The packaging of pollen grains into a compact unit known as the pollinium, specialized for transfer as a unit by pollinating vectors, was a key innovation in the evolutionary history of Orchidaceae and may have played a role in promoting the tremendous radiation of the group19. In seed plants, the P- and S-subclades of MIKC*-type genes are major regulators of male gametophytic development20,21. The P-subclade, however, is absent in all orchids except A. shenzhenica (Extended Data Fig. 8). Gene expression analysis showed that, in orchids and M. capitulata, MIKC*-type genes are expressed in the pollinia or pollen, suggesting they play roles in its development (Extended Data Fig. 9). Although most orchids have a pollinium, Apostasia has scattered pollen, similar to M. capitulata, Oryza sativa (rice), and Arabidopsis thaliana. Therefore, we propose that the loss of the P-subclade members of MIKC*-type genes is related to the evolution of the pollinium (Fig. 4a, c and Supplementary Note 3).
The reduction of seed volume and content to an absolute minimum is a pivotal aspect of Orchidaceae evolution: in all orchid species, endosperm is absent from the seed. Type I MADS-box genes are important for the initiation of endosperm development22, and transcripts of type I Mα and Mγ MADS-box genes were found in developing seeds of A. shenzhenica, P. equestris, and M. capitulata (Extended Data Fig. 10 and Supplementary Fig. 11). Notably, the three orchid genomes do not contain any type I Mβ MADS-box genes (Fig. 4a and Supplementary Fig. 12), which are found in Arabidopsis, Populus trichocarpa (poplar), O. sativa (Table 1), and in M. capitulata (Supplementary Fig. 13). The lack of endosperm in orchids might therefore be related to the missing type I Mβ MADS-box genes (Fig. 4d).

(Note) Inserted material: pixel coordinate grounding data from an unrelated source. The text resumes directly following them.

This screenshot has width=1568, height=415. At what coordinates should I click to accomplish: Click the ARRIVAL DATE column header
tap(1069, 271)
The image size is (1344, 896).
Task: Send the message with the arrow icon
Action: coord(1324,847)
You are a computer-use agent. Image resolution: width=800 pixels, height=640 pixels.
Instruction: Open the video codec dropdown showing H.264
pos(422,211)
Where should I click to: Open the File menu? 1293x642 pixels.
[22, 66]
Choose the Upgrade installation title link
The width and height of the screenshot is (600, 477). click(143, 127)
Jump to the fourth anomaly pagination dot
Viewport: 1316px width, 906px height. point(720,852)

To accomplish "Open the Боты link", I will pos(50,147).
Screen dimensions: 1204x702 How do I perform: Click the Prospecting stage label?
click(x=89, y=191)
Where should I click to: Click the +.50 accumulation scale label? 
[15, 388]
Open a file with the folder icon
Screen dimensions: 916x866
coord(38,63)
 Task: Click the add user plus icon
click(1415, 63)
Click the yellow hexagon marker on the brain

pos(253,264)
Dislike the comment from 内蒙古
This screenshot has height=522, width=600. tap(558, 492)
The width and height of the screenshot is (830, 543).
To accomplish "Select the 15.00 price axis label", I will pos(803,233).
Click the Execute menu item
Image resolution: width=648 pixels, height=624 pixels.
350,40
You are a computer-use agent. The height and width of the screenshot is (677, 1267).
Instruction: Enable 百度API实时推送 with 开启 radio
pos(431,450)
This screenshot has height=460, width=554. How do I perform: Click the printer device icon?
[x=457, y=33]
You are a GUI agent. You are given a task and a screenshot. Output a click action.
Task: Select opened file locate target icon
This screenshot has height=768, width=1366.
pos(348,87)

Orchids are one of very few flowering plant lineages that have been able to successfully colonize epiphytic or lithophytic niches, clinging to trees or rocks and growing in dry conditions using crassulacean acid metabolism2,9,10. The roots of epiphytic orchids, such as Phalaenopsis and Dendrobium, are extremely specialized and differ from the roots of terrestrial orchids such as Apostasia. These aerial roots develop the velamen radicum, a spongy epidermis that traps the nutrient-rich flush during rainfall, representing an important adaptation of epiphytic orchids23,24,25. The Arabidopsis AGL12 gene is involved in root cell differentiation26. A. shenzhenica contains one AGL12 clade gene, as do Arabidopsis and rice. In addition, we found transcripts similar to AGL12 in M. capitulata. In both A. shenzhenica and M. capitulata, these genes are highly expressed in root tissue (Supplementary Fig. 14). Notably, we did not find similar genes in epiphytic orchids, suggesting that the loss of these gene(s) may be involved in losing the ability to develop true roots for terrestrial growth (Fig. 4e). Utricularia gibba, an asterid in the order Lamiales (only distantly related to the orchids) that lacks true roots, also lacks these AGL12 clade or similar genes27. The Arabidopsis ANR1 gene is a key gene involved in regulating lateral root development in response to external nitrate supply28. We found that the MADS-box gene subfamily ANR1 is probably reduced in P. equestris (two members) and D. catenatum (three members), compared with four members in A. shenzhenica (Fig. 4a): this is consistent with no development of lateral (aerial) roots in epiphytic orchids.
In conclusion, the genome sequence of A. shenzhenica, an orchid belonging to a small clade that is sister to the rest of Orchidaceae, provides a reference for studying orchid evolution, revealing clear evidence of an ancient WGD shared by all orchids, facilitating reconstruction of the ancestral orchid gene toolkit, and providing insights into many orchid-specific features such as the development of the labellum and gynostemium, pollinia, and seeds without endosperm, as well as the evolution of epiphytism.